**DIRECTIONS**
Begin at the row that has "You are a computer-use" and stop after the row that has "coord(36,57)". Write those rows out again, changing "agent" to "assistant" and leaving everything else as it is.

**ENTRIES**
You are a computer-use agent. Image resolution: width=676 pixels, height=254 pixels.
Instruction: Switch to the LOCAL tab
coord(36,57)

---

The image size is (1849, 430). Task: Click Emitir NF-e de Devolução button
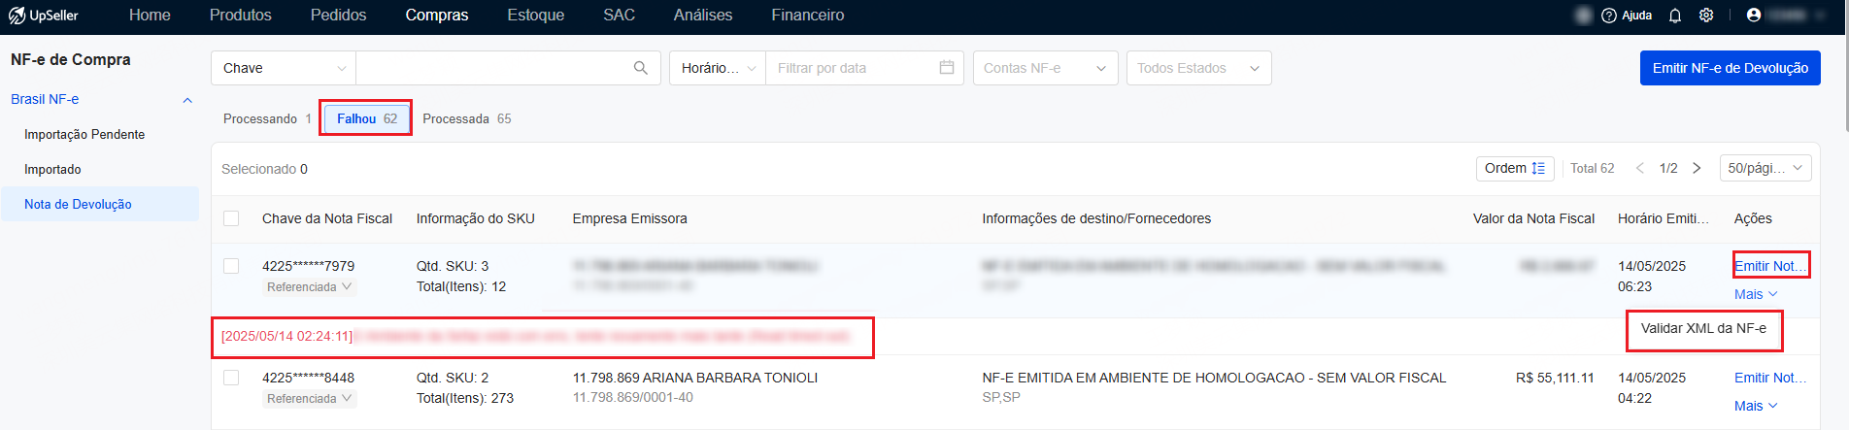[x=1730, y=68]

**RESULT OF THIS EXERCISE**
You are a computer-use assistant. Image resolution: width=676 pixels, height=254 pixels.
Instruction: Switch to the LOCAL tab
coord(36,57)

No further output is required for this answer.